AVOID does have some weaknesses. Foremost is probably the choice of the primary end point, the UACR. Although previous studies, including the Losartan Intervention for Endpoint Reduction in Hypertension (LIFE) study, suggested that a reduction in proteinuria correlates directly with the risk of subsequent CV and renal events, one most still consider UACR a surrogate end point for clinical events. This is in sharp contrast to the RENAAL and IDNT studies, in which hard clinical events were the primary end points, including the development of ESRD and death. This is not to imply that a reduction in the UACR is not clinically important, just that it is not the same level of evidence evaluated in these other trials. Second, the trial was only 6 months in duration, leaving unanswered important questions about the risks and benefits of using this combination over the long term, especially since improvement in urinary protein excretion and improvement in renal function do not always directly correlate. While the mean decline in GFR was less in the aliskiren group than in the placebo group, the difference was not statistically significant. Third, while adverse events were not different, participating patients were chosen carefully, as patients with a GFR <30 mL/min or a serum potassium level >5.1 mg/dL were excluded; as such, these results cannot be extrapolated to those with severe renal dysfunction or hyperkalemia at baseline.

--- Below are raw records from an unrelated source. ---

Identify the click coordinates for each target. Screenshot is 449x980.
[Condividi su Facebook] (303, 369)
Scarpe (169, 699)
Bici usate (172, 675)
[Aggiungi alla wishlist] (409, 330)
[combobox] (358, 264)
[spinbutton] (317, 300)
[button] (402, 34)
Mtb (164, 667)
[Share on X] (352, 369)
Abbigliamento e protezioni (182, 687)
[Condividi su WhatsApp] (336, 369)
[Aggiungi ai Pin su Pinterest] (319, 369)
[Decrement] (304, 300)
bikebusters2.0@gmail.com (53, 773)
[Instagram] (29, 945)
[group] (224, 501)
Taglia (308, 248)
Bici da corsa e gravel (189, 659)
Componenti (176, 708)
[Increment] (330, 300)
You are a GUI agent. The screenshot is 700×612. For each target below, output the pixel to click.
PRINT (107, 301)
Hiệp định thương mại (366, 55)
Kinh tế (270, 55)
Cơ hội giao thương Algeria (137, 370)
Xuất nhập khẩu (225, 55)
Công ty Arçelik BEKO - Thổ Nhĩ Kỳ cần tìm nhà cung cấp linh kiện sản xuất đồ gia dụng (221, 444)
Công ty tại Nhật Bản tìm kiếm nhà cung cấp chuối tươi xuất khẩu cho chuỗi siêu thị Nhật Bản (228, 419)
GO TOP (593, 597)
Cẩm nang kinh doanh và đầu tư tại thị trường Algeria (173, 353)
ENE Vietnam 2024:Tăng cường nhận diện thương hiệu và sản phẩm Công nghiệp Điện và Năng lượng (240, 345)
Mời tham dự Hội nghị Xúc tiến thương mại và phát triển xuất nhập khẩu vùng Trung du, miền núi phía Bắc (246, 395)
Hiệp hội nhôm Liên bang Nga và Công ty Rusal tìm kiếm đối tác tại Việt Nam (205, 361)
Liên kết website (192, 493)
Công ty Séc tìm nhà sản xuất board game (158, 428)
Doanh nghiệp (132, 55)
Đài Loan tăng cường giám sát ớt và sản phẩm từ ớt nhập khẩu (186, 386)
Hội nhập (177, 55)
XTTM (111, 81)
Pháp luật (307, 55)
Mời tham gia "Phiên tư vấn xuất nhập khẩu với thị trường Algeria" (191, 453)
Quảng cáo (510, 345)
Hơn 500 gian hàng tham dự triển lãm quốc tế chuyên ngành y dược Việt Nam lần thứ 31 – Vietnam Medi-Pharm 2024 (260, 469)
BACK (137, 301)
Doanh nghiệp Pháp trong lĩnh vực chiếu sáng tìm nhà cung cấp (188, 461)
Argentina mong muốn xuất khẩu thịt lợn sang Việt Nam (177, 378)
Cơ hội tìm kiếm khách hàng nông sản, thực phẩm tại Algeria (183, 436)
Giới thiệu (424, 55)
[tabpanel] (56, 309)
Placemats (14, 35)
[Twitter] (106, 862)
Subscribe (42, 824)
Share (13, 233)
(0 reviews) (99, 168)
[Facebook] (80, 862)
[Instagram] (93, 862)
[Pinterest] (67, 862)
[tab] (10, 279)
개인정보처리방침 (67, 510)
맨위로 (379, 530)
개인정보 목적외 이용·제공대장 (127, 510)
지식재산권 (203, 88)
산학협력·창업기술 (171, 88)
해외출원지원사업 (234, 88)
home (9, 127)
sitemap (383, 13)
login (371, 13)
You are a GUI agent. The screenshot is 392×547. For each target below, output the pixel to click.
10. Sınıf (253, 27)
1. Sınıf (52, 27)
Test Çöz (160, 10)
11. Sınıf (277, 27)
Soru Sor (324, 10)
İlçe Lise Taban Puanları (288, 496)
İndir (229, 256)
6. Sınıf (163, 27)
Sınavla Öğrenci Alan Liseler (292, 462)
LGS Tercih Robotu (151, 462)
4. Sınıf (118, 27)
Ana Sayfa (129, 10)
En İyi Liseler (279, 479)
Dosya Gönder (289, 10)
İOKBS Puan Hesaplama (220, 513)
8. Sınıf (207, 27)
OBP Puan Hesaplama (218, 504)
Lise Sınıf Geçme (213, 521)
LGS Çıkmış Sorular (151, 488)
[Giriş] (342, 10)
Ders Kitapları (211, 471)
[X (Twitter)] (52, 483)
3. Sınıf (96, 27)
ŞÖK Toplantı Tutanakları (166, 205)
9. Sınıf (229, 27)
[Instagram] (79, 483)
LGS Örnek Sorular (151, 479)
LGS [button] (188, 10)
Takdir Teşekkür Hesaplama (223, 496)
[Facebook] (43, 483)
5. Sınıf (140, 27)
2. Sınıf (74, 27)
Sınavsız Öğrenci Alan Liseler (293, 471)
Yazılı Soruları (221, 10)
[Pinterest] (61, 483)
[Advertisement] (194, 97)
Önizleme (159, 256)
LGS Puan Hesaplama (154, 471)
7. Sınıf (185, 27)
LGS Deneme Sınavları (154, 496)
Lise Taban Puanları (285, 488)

Finally, although the BP differences between the 2 arms of the study was small, the fact that BP was not effectively controlled in either group allows the reader to wonder whether the differences found would have been as great had a BP <130/80 mm Hg, the currently recommended BP goal in these individuals, been reached in both groups.
Based on the results of previous landmark clinical trials in patients with hypertension and diabetic nephropathy, initial antihypertensive therapy with either an ACE inhibitor or an ARB at their maximum recommended dosage in combination with other antihypertensive agents to reach a BP goal <130/80 mm Hg remains essential. AVOID suggests that in patients with GFRs >30 mL/min/1.73 m2, with no evidence of hyperkalemia, and who continue to have evidence of clinical proteinuria despite reasonably good BP control when receiving evidence‐based ARB therapy for renal protection, the addition of aliskiren 300 mg/d allows further reduction in albuminuria, at least in the short term. Future studies, including the Aliskiren Trial in Type 2 Diabetes Using Cardiorenal Disease Endpoints (ALTITUDE), will evaluate the long‐term benefits on hard clinical end points in hypertensive patients with type 2 diabetic nephropathy. Results are not expected until 2012.
Disclosure: Both Dr Bloch and Dr Basile wish to disclose that they receive research support, honoraria, and speaker’s bureau fees from Novartis Pharmaceuticals, the sponsor of the AVOID study.